The article, written by John Hersey, created a blast of its own in the publishing world. The New Yorker sold out immediately, and requests for reprints poured in from all over the world. Following publication, “Hiroshima” was read on the radio in the United States and abroad. Other magazines reviewed the article and referred their readers to it. The Book-of-the-Month Club sent a copy of the article in book form to its entire membership as a free selection. Later that fall, “Hiroshima” was published as a book by Alfred A. Knopf and has remained in print ever since.

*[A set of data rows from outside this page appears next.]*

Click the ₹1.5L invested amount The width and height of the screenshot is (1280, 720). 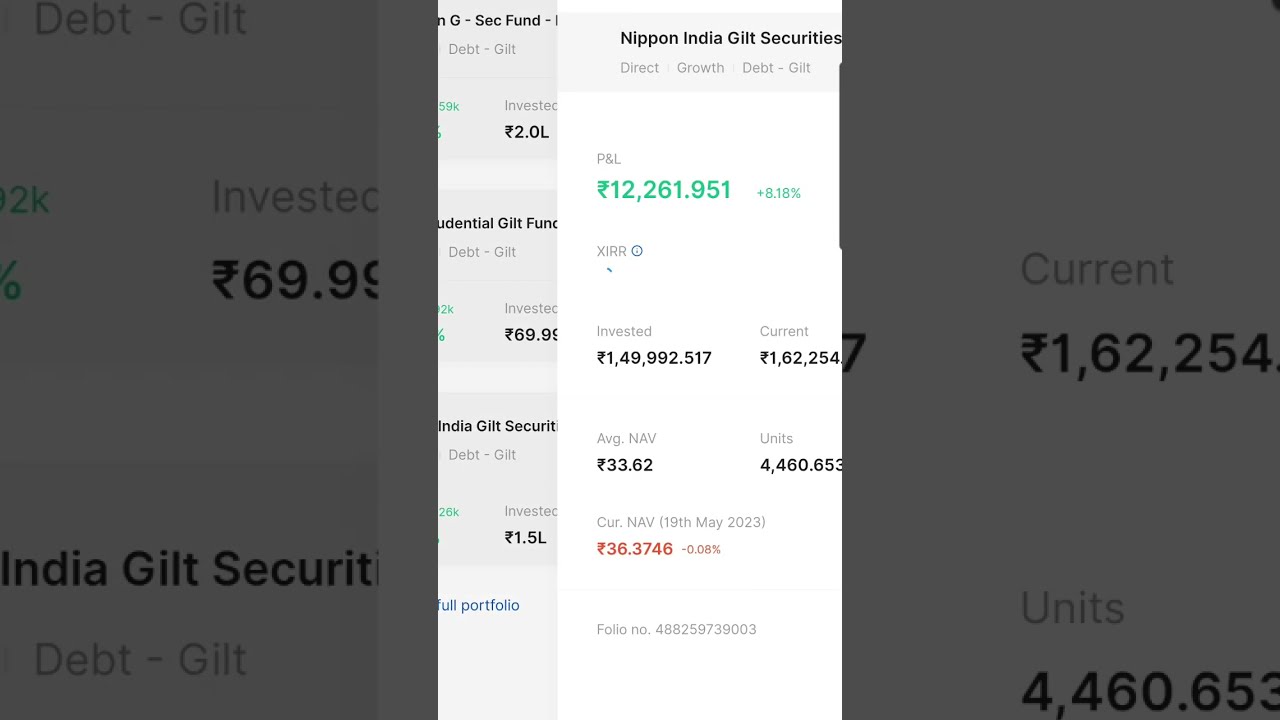tap(525, 538)
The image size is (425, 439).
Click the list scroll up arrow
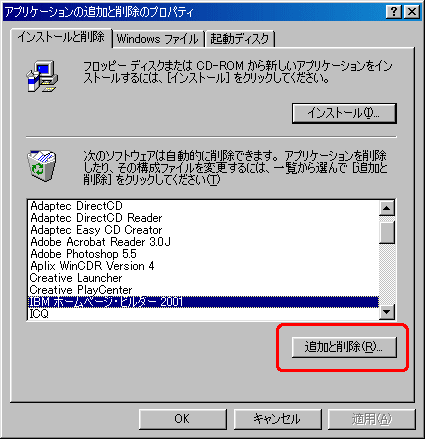(387, 208)
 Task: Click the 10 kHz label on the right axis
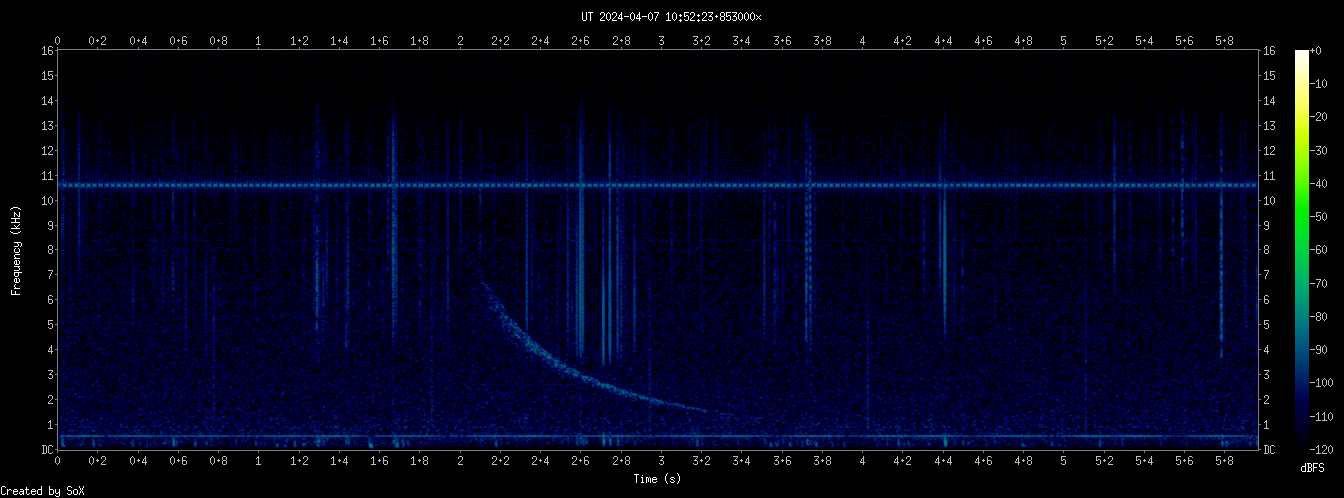pyautogui.click(x=1269, y=201)
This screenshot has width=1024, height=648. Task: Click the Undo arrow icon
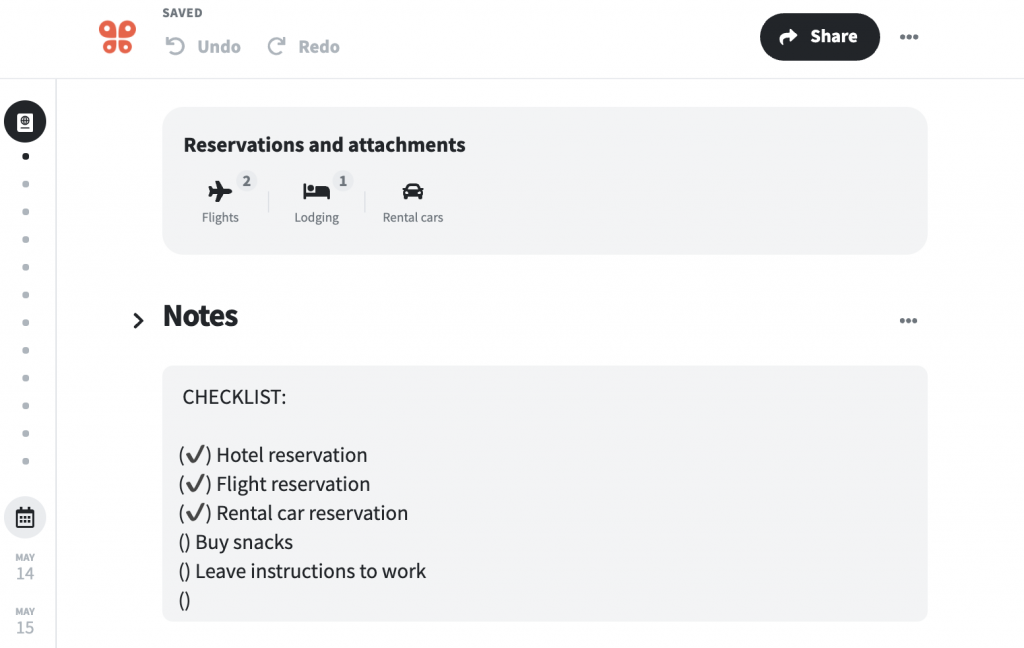[x=176, y=45]
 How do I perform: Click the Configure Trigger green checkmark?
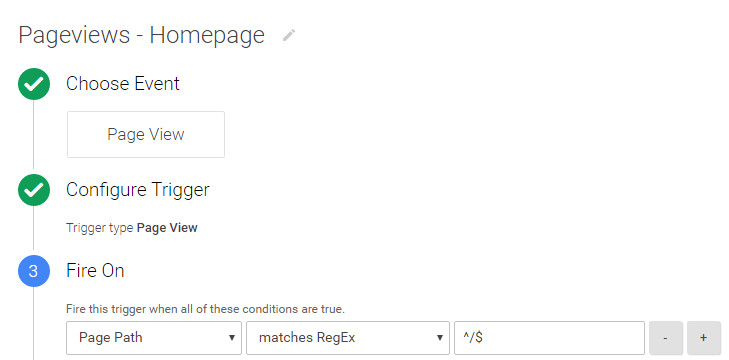pos(34,190)
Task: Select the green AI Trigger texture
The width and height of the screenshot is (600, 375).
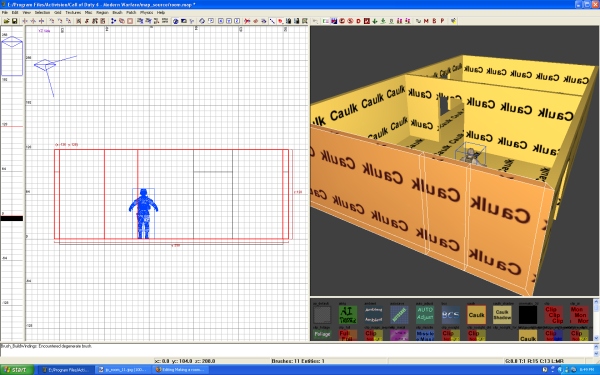Action: (348, 315)

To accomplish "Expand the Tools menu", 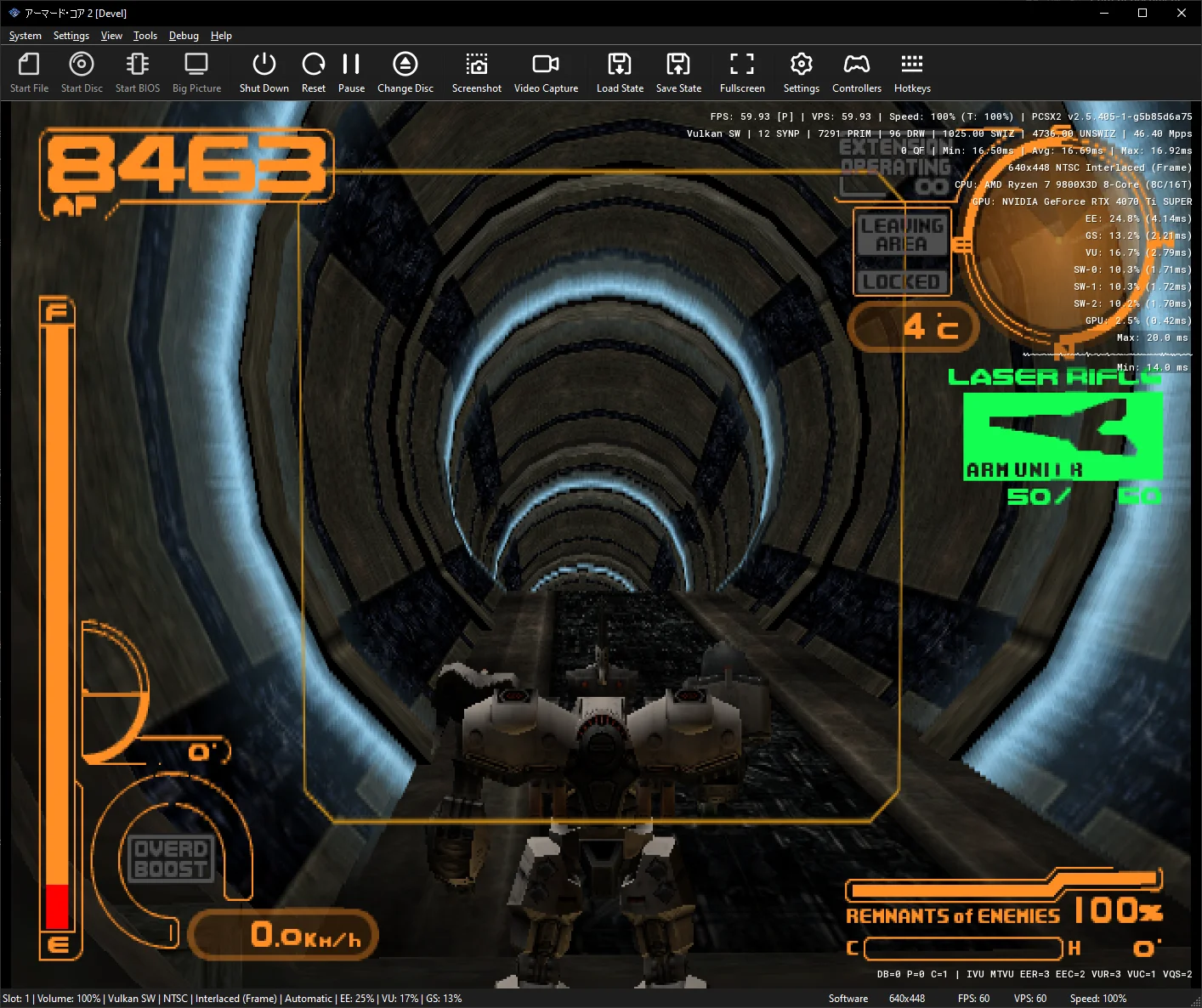I will (x=145, y=36).
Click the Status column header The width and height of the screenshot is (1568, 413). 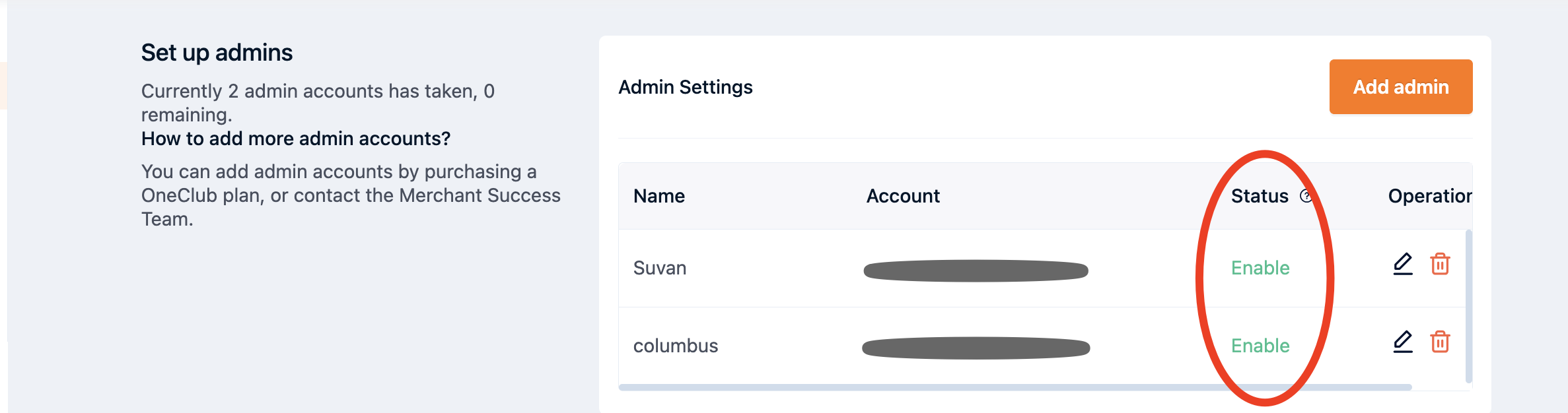tap(1260, 196)
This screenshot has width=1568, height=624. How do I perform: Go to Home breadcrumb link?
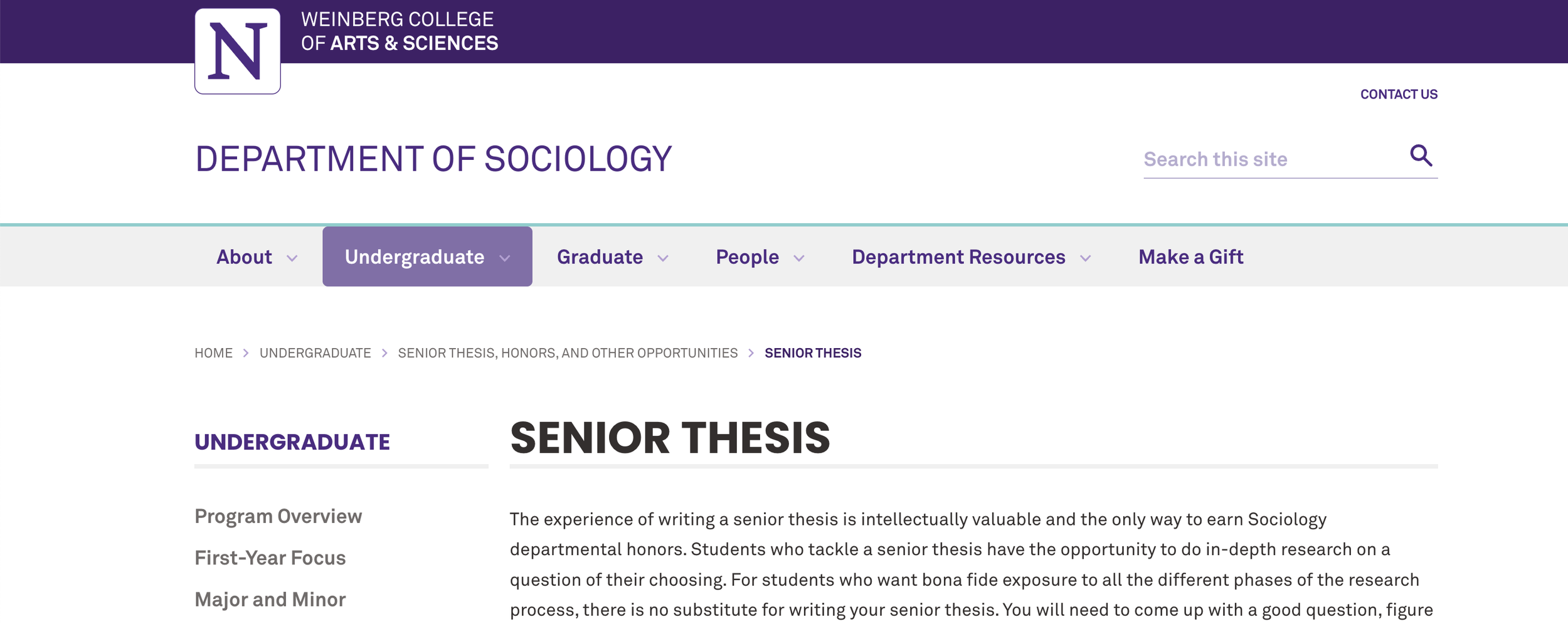pos(213,353)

“Hiroshima” was not the first exposure that readers had to the events that took place on August 6. Many articles in the popular press described the destruction of the city, such as a Collier’s story published in the spring of 1946 crammed full of details about the power of the atom bombs dropped on Hiroshima and Nagasaki (” at a distance of 4,200 feet – about eight tenths of a mile – the pressure was 2,160 pounds a square foot”) and anecdotes about the horrific effects of nuclear weapons on human beings (”Men in black-striped shirts were burned in strips. Heat stenciled dress figures onto the bodies of women.”).  Collier’s also included an artist’s rendition of the effect of a nuclear blast on downtown Manhattan. But most of these stories steered clear of details that would help readers identify with the dead or the survivors. Usually, “the statistics of devastation and death were simply recited as prefatory to a plea for international control, civil defense, or some other cause. On a canvas whose broadbrush background scenes were already familiar, Hersey etched several vividly realized foreground figures.” 
The direct effect of “Hiroshima” on the American public is difficult to gauge. No mass movement formed as a result of the article, no laws were passed, and reaction to the piece probably didn’t have any specific impact on U. S. military strategy or foreign policy. But certainly the vivid depictions in the book must have been a strong contributor to a pervasive sense of dread (and guilt) about nuclear weaponry felt by many Americans ever since August 1945.